23 pages • 46 minutes read
Nathaniel HawthorneA modern alternative to SparkNotes and CliffsNotes, SuperSummary offers high-quality Study Guides with detailed chapter summaries and analysis of major themes, characters, and more.
Irony occurs when reality is the opposite of what was expected. In “The Minister’s Black Veil,” Mr. Hooper wears the black veil to teach the residents that all humans are tainted by Original Sin and to criticize people’s secrecy with others and with God. However, Mr. Hooper himself is guilty of secrecy, for he declines to explain the meaning of the veil. Thus, the black veil that is meant to draw attention to secret sin actually embodies that very same sin. Mr. Hooper’s pride in his own salvation and superior knowledge is another sin inspired by the veil itself.
Dramatic irony is a kind of irony that occurs when readers know more than the characters. In “The Minister’s Black Veil,” dramatic irony occurs when Mr. Hooper does not appear aware of his own hypocrisy.

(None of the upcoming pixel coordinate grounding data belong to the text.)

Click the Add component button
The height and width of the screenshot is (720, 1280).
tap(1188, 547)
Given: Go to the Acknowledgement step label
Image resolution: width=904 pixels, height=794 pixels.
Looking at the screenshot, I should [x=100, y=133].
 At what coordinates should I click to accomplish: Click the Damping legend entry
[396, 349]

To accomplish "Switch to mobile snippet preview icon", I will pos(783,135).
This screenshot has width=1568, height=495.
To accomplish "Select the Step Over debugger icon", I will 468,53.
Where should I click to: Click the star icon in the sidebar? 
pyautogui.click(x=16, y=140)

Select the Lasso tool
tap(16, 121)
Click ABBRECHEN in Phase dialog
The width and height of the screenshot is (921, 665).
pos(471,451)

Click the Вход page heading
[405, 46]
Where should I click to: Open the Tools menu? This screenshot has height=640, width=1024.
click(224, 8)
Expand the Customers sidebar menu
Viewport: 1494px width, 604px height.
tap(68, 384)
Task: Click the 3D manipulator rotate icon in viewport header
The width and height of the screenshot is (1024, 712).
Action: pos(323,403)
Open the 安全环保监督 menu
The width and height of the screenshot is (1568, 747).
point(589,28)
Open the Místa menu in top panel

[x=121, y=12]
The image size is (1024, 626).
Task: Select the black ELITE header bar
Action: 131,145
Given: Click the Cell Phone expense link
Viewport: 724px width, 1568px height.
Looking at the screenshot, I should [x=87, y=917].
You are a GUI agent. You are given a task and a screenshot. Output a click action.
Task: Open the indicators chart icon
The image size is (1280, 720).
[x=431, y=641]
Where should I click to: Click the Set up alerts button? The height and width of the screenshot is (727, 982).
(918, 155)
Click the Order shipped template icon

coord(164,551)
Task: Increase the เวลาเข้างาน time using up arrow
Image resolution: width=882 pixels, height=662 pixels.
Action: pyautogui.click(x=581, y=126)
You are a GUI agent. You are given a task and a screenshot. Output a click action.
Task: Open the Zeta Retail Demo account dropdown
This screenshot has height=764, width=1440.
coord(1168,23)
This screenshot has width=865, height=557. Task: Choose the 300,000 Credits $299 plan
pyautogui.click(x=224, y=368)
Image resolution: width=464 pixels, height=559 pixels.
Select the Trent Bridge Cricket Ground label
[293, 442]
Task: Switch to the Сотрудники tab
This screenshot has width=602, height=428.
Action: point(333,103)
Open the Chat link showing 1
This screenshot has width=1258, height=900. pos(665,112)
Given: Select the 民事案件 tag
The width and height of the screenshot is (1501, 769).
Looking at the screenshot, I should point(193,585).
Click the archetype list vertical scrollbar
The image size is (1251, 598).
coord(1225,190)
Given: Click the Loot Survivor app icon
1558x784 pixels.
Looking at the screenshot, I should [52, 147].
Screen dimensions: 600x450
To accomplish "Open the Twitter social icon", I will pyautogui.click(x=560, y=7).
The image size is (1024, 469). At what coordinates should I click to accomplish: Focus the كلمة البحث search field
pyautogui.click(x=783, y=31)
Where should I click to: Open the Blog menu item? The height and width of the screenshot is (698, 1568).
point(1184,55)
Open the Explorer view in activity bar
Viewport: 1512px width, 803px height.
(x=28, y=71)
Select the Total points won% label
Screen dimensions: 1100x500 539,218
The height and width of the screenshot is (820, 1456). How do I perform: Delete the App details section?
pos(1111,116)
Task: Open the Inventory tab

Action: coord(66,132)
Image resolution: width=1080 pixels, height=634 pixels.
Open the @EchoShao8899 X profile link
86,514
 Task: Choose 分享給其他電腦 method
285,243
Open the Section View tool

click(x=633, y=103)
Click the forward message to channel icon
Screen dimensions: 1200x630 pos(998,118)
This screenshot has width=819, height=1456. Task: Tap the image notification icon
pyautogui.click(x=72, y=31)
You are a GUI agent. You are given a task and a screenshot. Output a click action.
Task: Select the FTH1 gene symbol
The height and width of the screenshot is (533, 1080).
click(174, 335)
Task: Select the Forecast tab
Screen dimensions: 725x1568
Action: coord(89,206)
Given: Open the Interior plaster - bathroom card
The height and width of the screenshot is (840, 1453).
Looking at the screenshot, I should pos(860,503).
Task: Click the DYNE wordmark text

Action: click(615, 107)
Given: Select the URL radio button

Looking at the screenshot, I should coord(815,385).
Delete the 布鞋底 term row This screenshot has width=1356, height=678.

The subtitle of “The Minister’s Black Veil” is “A Parable.” A parable is a story with a moral lesson. Hawthorne ends “The Minister’s Black Veil” with a note indicating that a clergyman named Mr. Joseph Moody from York, Maine, like Mr. Hooper “made himself remarkable” by wearing a black veil (13). The difference, however, is that Mr. Moody wore his veil as penance for having “accidentally killed a beloved friend” (13). That Hawthorne embellishes an actual event by removing this concrete tragedy from the veil’s meaning suggests his story is meant to have greater, more abstract meaning.
Pathos is a rhetorical device that appeals to the emotions and is meant to elicit feelings of sympathy or compassion. The people feel “[a]n unsought pathos” upon hearing Mr. Hooper’s first sermon from behind the black veil (3). The fact that they “quaked” while listening suggests that, despite their shunning the minister, he has made them contemplate their own secret sin. Mr. Hooper later exhibits pathos when speaking to Elizabeth. When she attempts to leave following his refusal to remove the veil, Mr. Hooper pulls her back, crying, “Have patience with me Elizabeth! […] O! you know now how lonely I am, and how frightened, to be alone behind my black veil. Do not leave me in this miserable obscurity forever!” (9). He exhibits pathos again on his deathbed, when he exclaims to visitors, “Why do you tremble at me alone? […] Tremble also at each other! […] I look around me, and, lo! on every visage a Black Veil!” (13). The contrast between Mr. Hooper’s dramatic exclamations and the people’s failure to comprehend the lessons he is trying to teach them highlights the futility—and perhaps the performative quality—of these lessons.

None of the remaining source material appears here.